I am so sorry and stunned to have just read this upsetting news. Please know that I will keep both of you in my prayers and thoughts. There is a lot of hope for Peg because of the advances that have been made for treatments of pancreatic cancer.


----------



## Max & Rocky

Peg had yet another appointment this last Friday in preparation for an endoscopic ultrasound she is to have this Wednesday. This is basically a probe that goes down through her stomach and out through the lining so they can look at her pancreas and surrounding areas. It will also bring out a tissue sample so they can finally have a definitive word on what this mass is. Cancerous or not though, we are told its size is such that she will be having surgery at some point in the future either way. They have told us they will have the pathology report while we are there in the hospital, so this is the one we are really praying about.

Again, we both thank you all from the bottom of our hearts for all of your words of support and prayer.

Stephen and Peg Moore


----------



## triste

I have been anxiously awaiting updates. Please know we continue to think about you and pray for good news...


----------



## 3Maltmom

We're praying like crazy, Steve, and Peg. Praying for good news on Wednesday. 

All our love, and prayers,

Deb and Gang

Hugs to Peg. She is one awesome gal. :grouphug:


----------



## LUCY N PETS

How is Peg feeling otherwise? I will be praying for both of you and continue until you give us the good word that she is ok. rayer: Give Peg a big hug for me. :grouphug:


----------



## Maidto2Maltese

Prayers upon prayers going out that the path report comes back with favorable news!


----------



## maggieh

Continuing prayers for strength, healing and peace. Sweetness and Tessa send their puppy slurps!


----------



## Matilda's mommy

keep your faith Steve and Peg, God's listening to our prayers, he's right beside you. I will continue holding you both up to God, he's the one in control. Thank you Father for being with Peg, may she find rest and comfrot from you. We have a God of miracles and I'm believing in one for you Peg.


----------



## Max & Rocky

QUOTE (LUCY N PETS @ Jul 19 2009, 05:55 PM) index.php?act=findpost&pid=807498


> How is Peg feeling otherwise? I will be praying for both of you and continue until you give us the good word that she is ok. rayer: Give Peg a big hug for me. :grouphug:[/B]


There were a few days neither one of us were in a good place emotionally, but that has passed and she is feeling fine emotionally and physically. Basically, we have done that by denying that it could be cancer. They have her on some high powered medication which has brought her Bilirubin levels down which has caused the itch she was feeling at the start of all of this to also go away. 

The MRI showed a several inch by several inch mass in the head of her pancreas and it was intertwined with a major blood vessel, which is not really a good thing either. So even if this isn't cancer, it is still major surgery. They have said they can't just leave it. So she was told to expect at least two weeks in the hospital and a month or so at home recuperation and that is if everything goes just about as well as possible. Even with all of that, she is still going to school this next Tuesday to work and get her office ready (she had to move it yet again) for whenever she does go back. On one hand, I'm not keen about her worrying about that, but on the other hand, I think it is best to maintain as normal a routine as is possible, so I'm letting her go. Her sister and her long time best friend are both flying in from Camarillo CA and San Diego respectively tomorrow afternoon to be with us through this.

- [Exercises]:
• A. Extract everything from "I am so sorry" down to "of pancreatic cancer." in the thread about Peg's pancreatic mass.
• B. In the thread about Peg's pancreatic mass, what procedure is Peg scheduled to have on Wednesday?
The lines that come next have nothing to do with the thread about Peg's pancreatic mass.

- [Given data]:
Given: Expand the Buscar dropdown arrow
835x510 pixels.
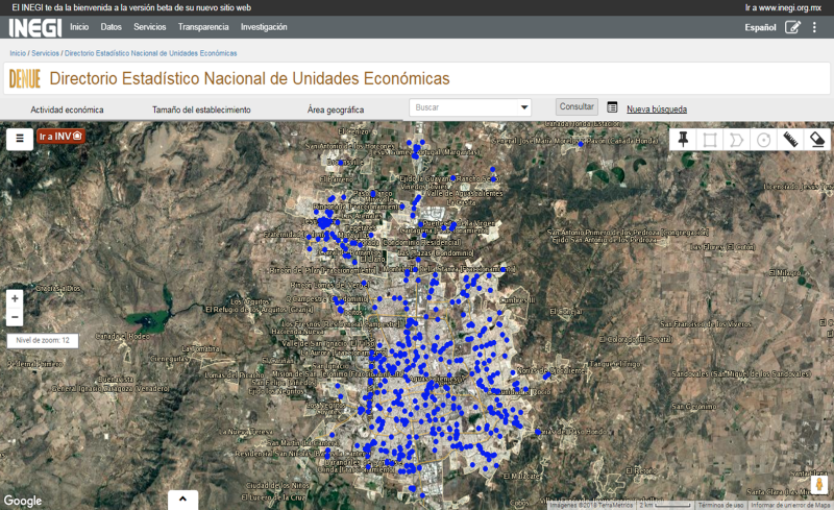Looking at the screenshot, I should click(x=524, y=108).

- [Exercise answers]:
• A.
I am so sorry and stunned to have just read this upsetting news. Please know that I will keep both of you in my prayers and thoughts. There is a lot of hope for Peg because of the advances that have been made for treatments of pancreatic cancer.

• B. An endoscopic ultrasound.